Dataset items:
----------------

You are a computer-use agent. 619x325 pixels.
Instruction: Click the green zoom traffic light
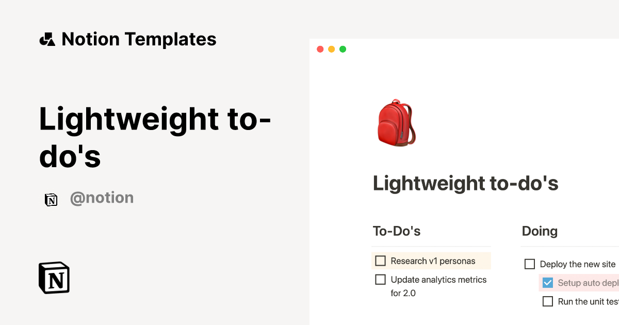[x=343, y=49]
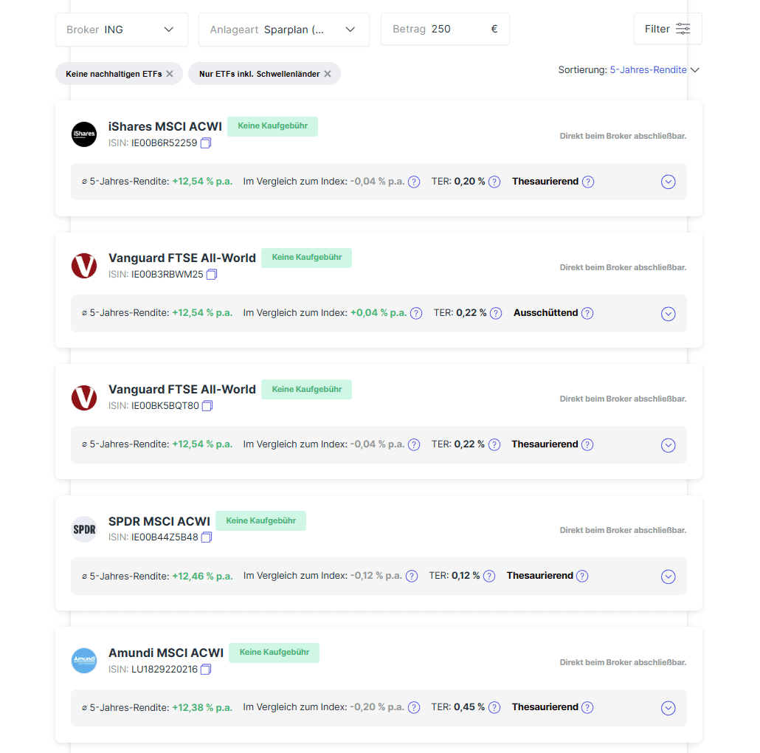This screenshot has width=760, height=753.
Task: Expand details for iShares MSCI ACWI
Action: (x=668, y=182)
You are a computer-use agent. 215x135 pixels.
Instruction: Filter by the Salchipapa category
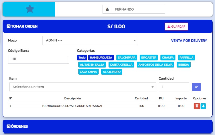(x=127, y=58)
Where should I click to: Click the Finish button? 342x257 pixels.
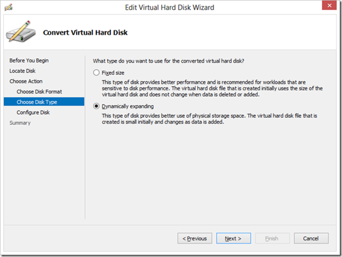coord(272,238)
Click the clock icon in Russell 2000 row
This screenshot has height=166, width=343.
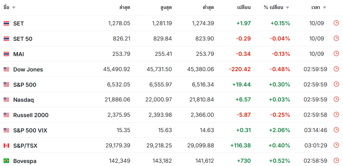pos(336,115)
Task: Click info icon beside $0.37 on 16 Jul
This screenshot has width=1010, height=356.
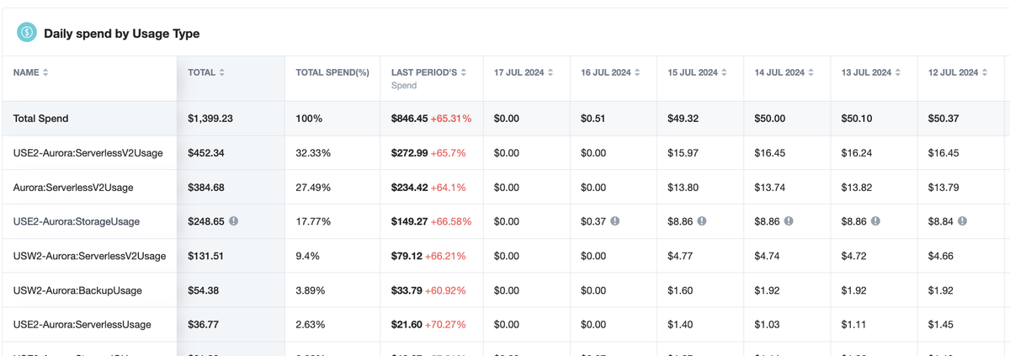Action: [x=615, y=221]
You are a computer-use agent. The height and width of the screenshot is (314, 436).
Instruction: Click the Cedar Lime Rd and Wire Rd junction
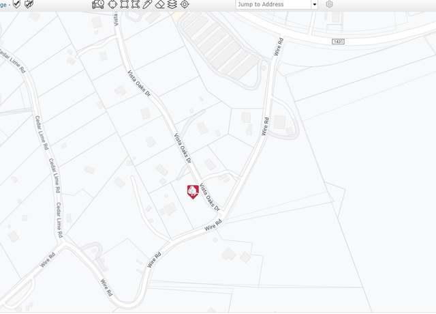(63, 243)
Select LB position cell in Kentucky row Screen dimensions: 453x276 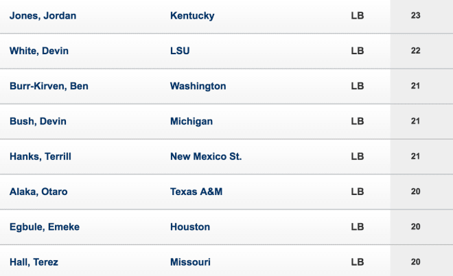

----------------

Problem details:
Every line holding the string "icon" should be copied here, so please find those lines in the data.

Answer to this task:
Click the clock icon in Russell 2000 row
Task: Click info icon beside $0.37 on 16 Jul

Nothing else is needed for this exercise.